Mise à jour de l'article publié le 10 février 2021 avec des précisions apportées par Just Eat
Fin janvier, la startup britannique Just Eat annonçait son intention d’embaucher 4500 livreurs en CDI dans une trentaine de villes françaises d’ici la fin de l’année. Une proposition audacieuse qui arrive à point nommé dans un secteur bousculé par le manque criant de sécurité financière et sociale offerte aux livreurs. Mais derrière cette communication, la startup répond-elle vraiment aux demandes des coursiers à vélo ?

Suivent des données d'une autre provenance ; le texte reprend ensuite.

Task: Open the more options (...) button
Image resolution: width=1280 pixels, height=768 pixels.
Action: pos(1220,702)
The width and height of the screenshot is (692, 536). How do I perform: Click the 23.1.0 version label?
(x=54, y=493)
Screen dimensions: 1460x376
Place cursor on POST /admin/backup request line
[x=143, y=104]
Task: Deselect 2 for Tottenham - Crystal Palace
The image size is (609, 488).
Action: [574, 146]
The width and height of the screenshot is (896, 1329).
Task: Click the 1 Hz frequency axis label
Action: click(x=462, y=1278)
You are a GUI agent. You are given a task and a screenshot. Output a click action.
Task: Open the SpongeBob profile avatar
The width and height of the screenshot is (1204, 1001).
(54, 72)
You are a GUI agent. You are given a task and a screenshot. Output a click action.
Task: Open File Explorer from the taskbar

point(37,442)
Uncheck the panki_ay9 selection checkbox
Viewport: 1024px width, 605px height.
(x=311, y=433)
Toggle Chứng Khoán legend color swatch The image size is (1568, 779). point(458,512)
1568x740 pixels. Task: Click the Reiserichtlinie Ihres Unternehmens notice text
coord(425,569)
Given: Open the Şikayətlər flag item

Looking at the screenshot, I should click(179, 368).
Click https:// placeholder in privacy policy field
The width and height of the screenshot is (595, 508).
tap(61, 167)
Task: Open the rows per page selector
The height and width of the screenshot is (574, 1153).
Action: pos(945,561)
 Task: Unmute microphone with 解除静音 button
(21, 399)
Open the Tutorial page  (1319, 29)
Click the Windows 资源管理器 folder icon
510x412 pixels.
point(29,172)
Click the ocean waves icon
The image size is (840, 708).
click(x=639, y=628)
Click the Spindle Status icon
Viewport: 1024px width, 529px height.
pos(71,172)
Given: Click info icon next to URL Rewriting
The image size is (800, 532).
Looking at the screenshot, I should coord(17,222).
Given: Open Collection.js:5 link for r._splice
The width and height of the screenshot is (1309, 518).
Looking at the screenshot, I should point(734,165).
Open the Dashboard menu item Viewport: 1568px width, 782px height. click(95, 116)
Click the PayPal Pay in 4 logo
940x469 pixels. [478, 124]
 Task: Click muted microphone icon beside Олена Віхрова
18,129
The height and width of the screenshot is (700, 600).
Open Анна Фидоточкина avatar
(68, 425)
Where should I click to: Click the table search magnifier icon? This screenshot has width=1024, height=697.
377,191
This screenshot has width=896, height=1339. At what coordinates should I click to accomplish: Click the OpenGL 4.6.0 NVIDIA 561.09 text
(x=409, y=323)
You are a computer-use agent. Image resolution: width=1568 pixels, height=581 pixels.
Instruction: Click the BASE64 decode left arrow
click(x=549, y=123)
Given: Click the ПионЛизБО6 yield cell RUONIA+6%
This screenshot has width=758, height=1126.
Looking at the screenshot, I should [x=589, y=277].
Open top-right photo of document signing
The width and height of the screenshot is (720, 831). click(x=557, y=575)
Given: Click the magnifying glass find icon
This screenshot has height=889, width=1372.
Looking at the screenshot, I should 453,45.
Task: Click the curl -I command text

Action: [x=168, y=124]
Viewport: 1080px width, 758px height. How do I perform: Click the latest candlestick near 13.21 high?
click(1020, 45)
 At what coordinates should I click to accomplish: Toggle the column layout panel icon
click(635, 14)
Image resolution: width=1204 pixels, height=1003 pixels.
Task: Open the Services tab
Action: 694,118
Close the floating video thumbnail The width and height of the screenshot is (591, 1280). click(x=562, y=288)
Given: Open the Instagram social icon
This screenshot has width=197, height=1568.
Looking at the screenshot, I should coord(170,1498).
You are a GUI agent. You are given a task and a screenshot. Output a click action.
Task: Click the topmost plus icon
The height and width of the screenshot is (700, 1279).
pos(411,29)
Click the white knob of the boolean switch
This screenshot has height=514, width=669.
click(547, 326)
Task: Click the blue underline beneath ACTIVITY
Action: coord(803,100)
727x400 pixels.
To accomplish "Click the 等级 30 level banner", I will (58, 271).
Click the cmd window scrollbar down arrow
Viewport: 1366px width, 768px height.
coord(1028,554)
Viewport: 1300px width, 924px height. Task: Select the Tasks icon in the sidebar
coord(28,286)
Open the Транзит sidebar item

Un bon plan marketing pour entrer sur le marché
Annonce dans les journaux, présentation du projet à la télévision : Just Eat a mené une belle opération de communication début février, se revendiquant comme un acteur respectueux des livreurs face à des concurrents trainés devant les tribunaux. Rappelons que jusqu’à son rachat l’an dernier par le néérlandais Takeaway, Just Eat n’agissait pas comme une plateforme de livraison classique du type Deliveroo ou Uber Eats. "Les livreurs traitaient directement avec les restaurants, Just Eat ne fonctionnait pas via une plateforme" , détaille Jérôme Pimot, fondateur de Clap, le collectif des livreurs autonomes de Paris.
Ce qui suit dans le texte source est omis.